» **ACTION ITEM**
Below are the records; extract from them the line containing "Escapada Romantica (476, 78)" to the line containing "microactualiza (42, 2121)", both lines included, exactly and with no pictures.

» **DATA FOR PROCESSING**

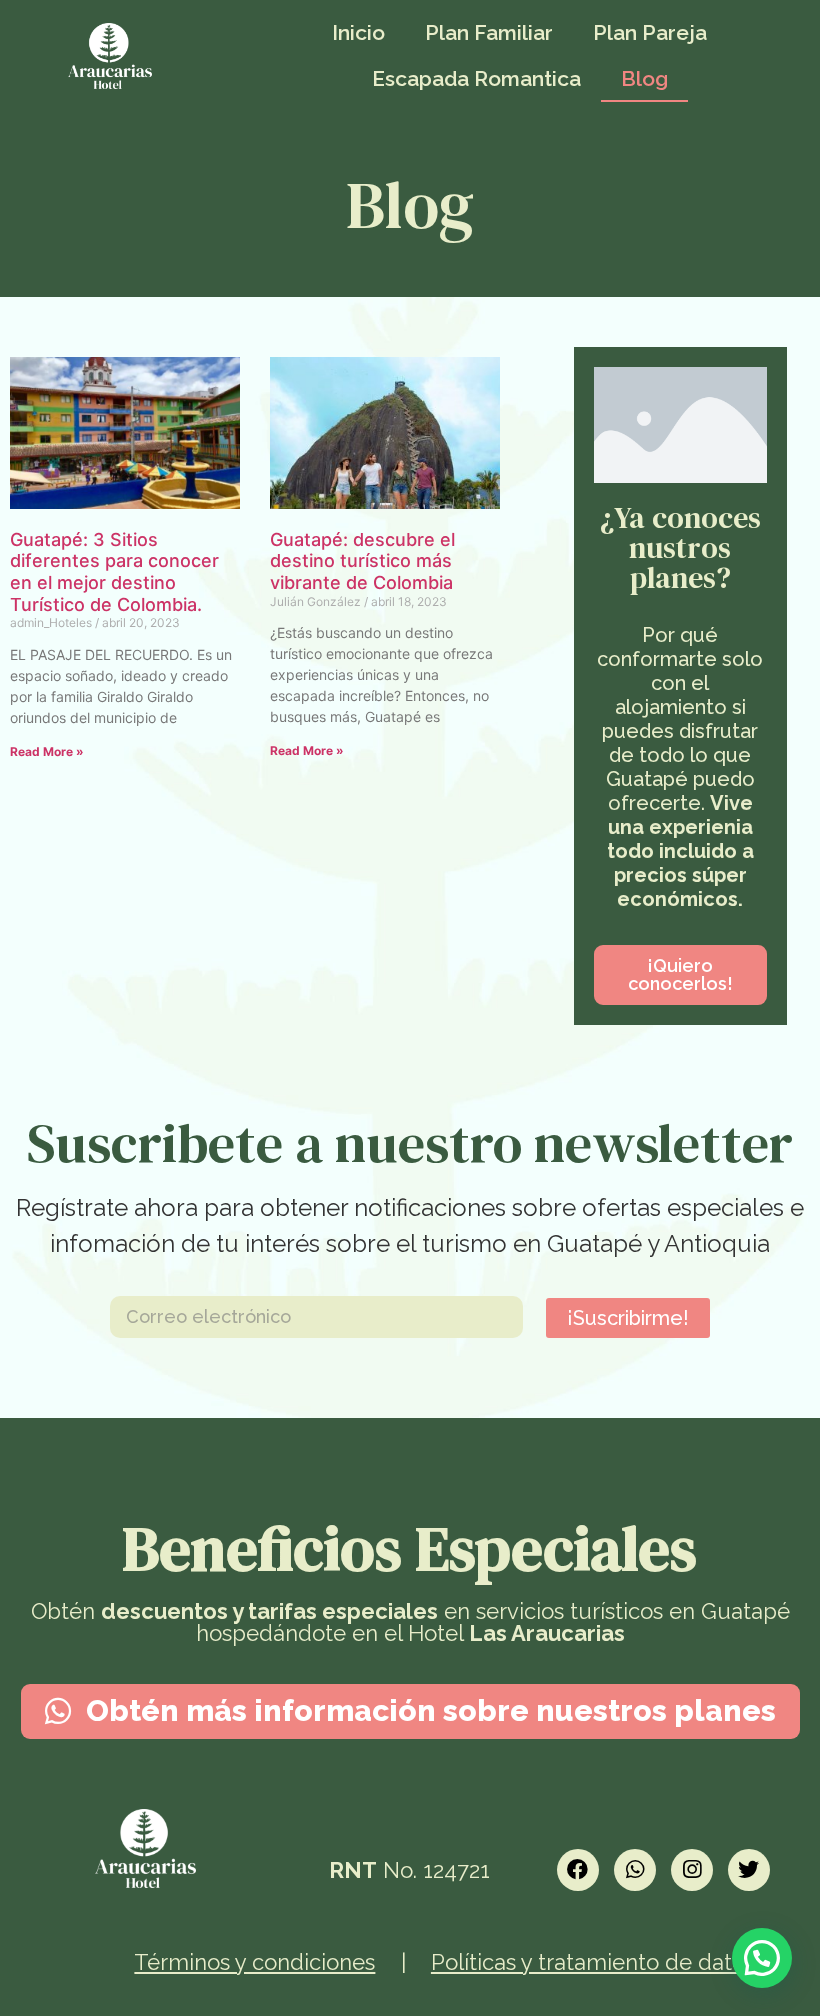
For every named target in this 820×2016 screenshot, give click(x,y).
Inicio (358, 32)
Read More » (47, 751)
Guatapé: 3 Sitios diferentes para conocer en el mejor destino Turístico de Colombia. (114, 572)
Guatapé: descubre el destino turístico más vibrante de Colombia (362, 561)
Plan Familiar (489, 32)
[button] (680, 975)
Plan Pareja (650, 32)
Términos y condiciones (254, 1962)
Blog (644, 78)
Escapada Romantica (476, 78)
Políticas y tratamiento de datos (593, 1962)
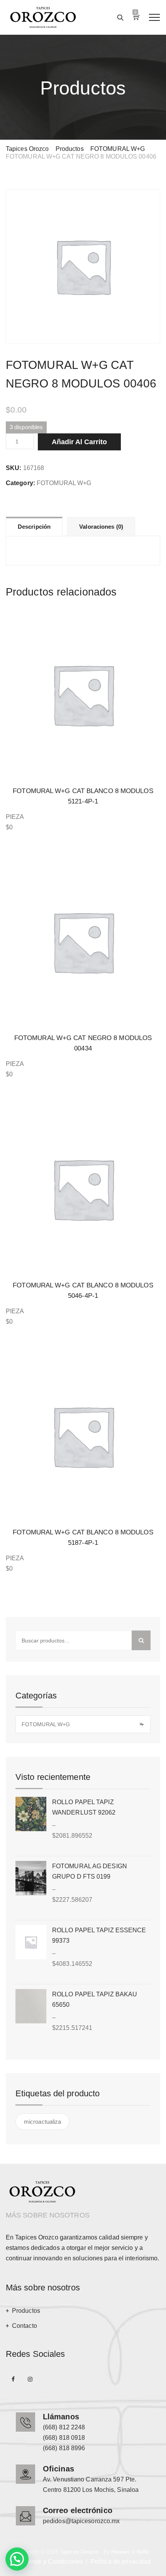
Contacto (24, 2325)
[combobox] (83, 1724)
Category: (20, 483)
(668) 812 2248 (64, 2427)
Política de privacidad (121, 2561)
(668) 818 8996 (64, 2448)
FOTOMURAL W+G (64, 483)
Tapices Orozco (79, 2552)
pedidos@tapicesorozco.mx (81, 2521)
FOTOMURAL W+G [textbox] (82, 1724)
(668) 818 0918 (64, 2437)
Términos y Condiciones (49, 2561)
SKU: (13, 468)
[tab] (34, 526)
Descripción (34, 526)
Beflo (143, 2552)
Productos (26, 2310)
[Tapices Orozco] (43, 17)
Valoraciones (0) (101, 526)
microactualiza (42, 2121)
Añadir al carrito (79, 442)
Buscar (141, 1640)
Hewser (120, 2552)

» **OUTPUT OF THE TASK**
Escapada Romantica (476, 78)
Políticas y tratamiento de datos (593, 1962)
Contacto (24, 2325)
[combobox] (83, 1724)
Category: (20, 483)
(668) 812 2248 (64, 2427)
Política de privacidad (121, 2561)
(668) 818 8996 (64, 2448)
FOTOMURAL W+G (64, 483)
Tapices Orozco (79, 2552)
pedidos@tapicesorozco.mx (81, 2521)
FOTOMURAL W+G [textbox] (82, 1724)
(668) 818 0918 (64, 2437)
Términos y Condiciones (49, 2561)
SKU: (13, 468)
[tab] (34, 526)
Descripción (34, 526)
Beflo (143, 2552)
Productos (26, 2310)
[Tapices Orozco] (43, 17)
Valoraciones (0) (101, 526)
microactualiza (42, 2121)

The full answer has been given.